In a 2012 interview, Liotta said that, “Henry Hill isn’t that edgy of a character. It’s really the other guys who are doing all the actual killings. The one physical thing he does do, when he goes after the guy who went after Karen — you know, most audiences, they actually like him for that.”

In the same interview, he marvelled at how Goodfellas had a “life of its own” and has only grown over time.

“People watch it over and over, and still respond to it, and different ages come up, even today, teenagers come up to me and they really emotionally connect to it,” he said.

It didn’t matter the size of the role, or even the genre, Liotta always managed to stand out and steal scenes in both dramas and comedies, whether as Johnny Depp’s father in Blow or Adam Driver’s bullish divorce lawyer in Marriage Story.

Mafiosos seemed to be his specialty — he even narrated an AMC docuseries called The Making of the Mob — though he was wary of being typecast.

He turned down the part of Ralphie on The Sopranos because of it. But he’d still end up playing a mob type with James Gandolfini in Andrew Dominik’s Killing Them Softly. And later, he would pay his own ticket to audition for The Many Saints of Newark.

“I’m really not sure what made me so determined,” he told The Guardian last year. “But I was and luckily it all worked out.”

Henry Hill and Liotta are shown in 2004 during the special edition DVD release of Goodfellas at Matteo’s Italian Restaurant in Los Angeles. (Rebecca Sapp/WireImage)

Liotta also often played various law enforcement types, from cops and detectives to federal agents, in films as diverse as Unlawful Entry, Cop Land, Narc, The Place Beyond the Pines and Observe and Report. Many were corrupt.

He got to be a victim of Hannibal Lecter in the 2001 film Hannibal and played Frank Sinatra in the TV movie The Rat Pack, which got him a Screen Actors Guild nomination. For gamers, he’s immortalized as the voice of Tommy Vercetti in the video game Grand Theft Auto: Vice City. He also starred opposite Jennifer Lopez in the series Shades of Blue.

Liotta has one daughter, Karsen, with ex-wife Michelle Grace and was engaged to be married to Jacy Nittolo at the time of his death.

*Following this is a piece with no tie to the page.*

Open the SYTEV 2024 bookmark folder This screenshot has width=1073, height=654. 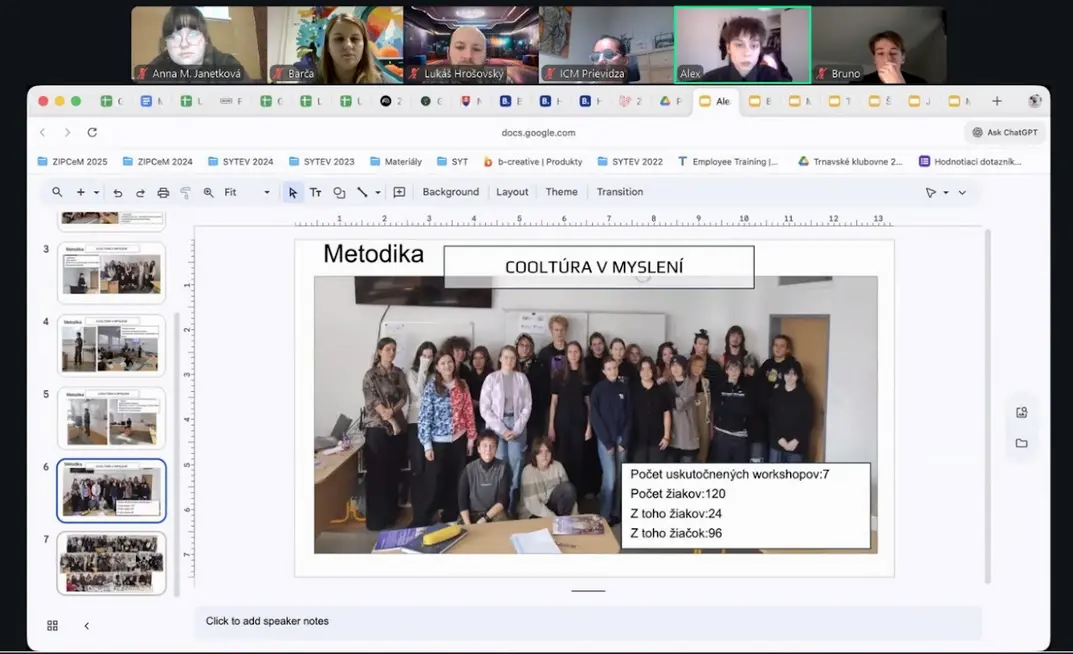tap(240, 161)
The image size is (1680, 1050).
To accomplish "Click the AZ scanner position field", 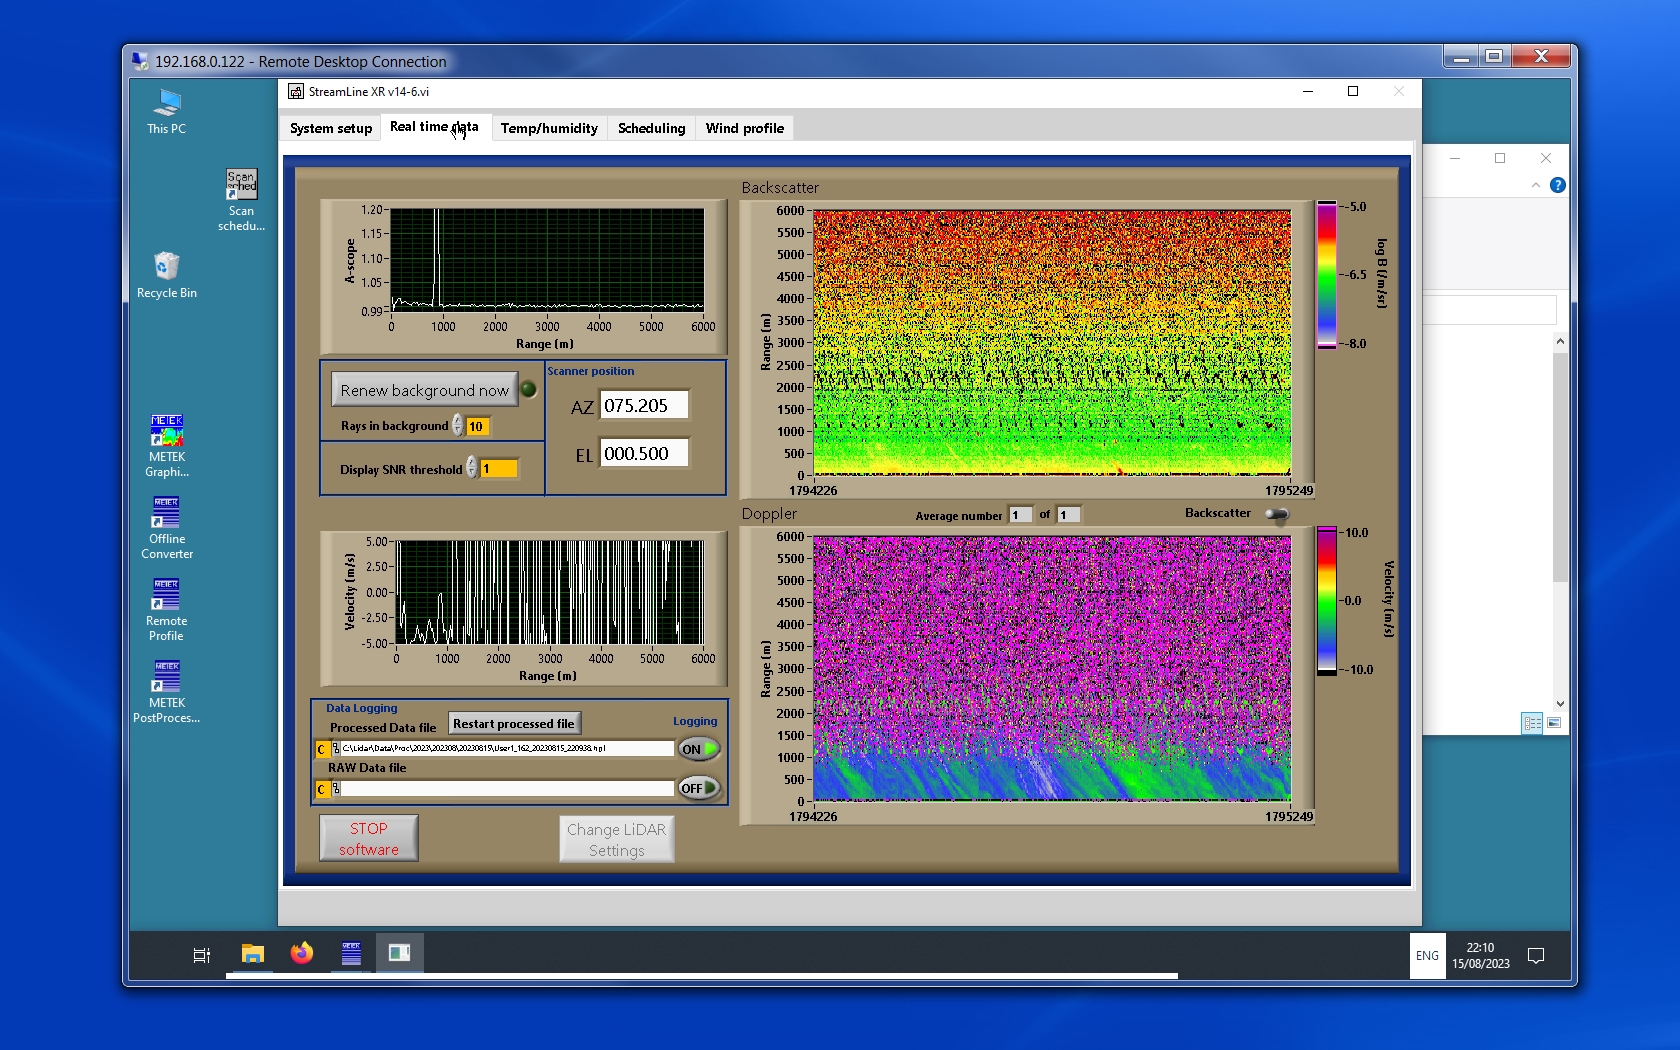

“The business is rough, no matter where you’re at in your career,” Liotta said in 2012. “There’s always some reason for them to say no to you — that part of it is horrible.… But the job itself — making people believe that what they’re seeing is really happening — that’s still a challenge, putting that puzzle together. You know, what can I say: I still like playing pretend. And it’s sure a fun way to make a living.”